Exactly as it appears, restate the whole listing.

Start of Block

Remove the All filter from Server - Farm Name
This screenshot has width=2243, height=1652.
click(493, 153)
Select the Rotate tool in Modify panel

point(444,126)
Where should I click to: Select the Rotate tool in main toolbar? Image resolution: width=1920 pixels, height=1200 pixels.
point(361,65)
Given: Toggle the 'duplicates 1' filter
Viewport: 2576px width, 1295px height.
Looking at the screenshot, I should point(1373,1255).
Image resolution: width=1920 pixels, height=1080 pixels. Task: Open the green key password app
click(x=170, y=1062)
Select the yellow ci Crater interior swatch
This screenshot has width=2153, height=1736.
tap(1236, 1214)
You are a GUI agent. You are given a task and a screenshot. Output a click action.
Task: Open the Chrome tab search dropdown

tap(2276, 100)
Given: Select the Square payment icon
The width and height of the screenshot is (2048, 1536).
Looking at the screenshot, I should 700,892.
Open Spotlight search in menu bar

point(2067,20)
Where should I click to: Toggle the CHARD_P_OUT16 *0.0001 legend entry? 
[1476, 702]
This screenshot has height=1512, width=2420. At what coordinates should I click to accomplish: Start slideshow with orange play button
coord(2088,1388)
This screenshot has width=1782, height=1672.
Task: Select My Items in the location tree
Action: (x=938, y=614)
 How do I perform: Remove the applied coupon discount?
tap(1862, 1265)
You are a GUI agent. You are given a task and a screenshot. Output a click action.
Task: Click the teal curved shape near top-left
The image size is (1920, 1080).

End of Block

ANSWER TO THIS PROBLEM:
Remove the All filter from Server - Farm Name
This screenshot has width=2243, height=1652.
click(493, 153)
Select the Rotate tool in Modify panel

point(444,126)
Where should I click to: Select the Rotate tool in main toolbar? Image resolution: width=1920 pixels, height=1200 pixels.
point(361,65)
Given: Toggle the 'duplicates 1' filter
Viewport: 2576px width, 1295px height.
Looking at the screenshot, I should point(1373,1255).
Image resolution: width=1920 pixels, height=1080 pixels. Task: Open the green key password app
click(x=170, y=1062)
Select the yellow ci Crater interior swatch
This screenshot has width=2153, height=1736.
tap(1236, 1214)
You are a GUI agent. You are given a task and a screenshot. Output a click action.
Task: Open the Chrome tab search dropdown

tap(2276, 100)
Given: Select the Square payment icon
The width and height of the screenshot is (2048, 1536).
Looking at the screenshot, I should 700,892.
Open Spotlight search in menu bar

point(2067,20)
Where should I click to: Toggle the CHARD_P_OUT16 *0.0001 legend entry? 
[1476, 702]
This screenshot has height=1512, width=2420. At what coordinates should I click to accomplish: Start slideshow with orange play button
coord(2088,1388)
This screenshot has width=1782, height=1672.
Task: Select My Items in the location tree
Action: (x=938, y=614)
 How do I perform: Remove the applied coupon discount?
tap(1862, 1265)
You are a GUI agent. You are given a task and a screenshot. Output a click action.
Task: Click the teal curved shape near top-left
The image size is (1920, 1080).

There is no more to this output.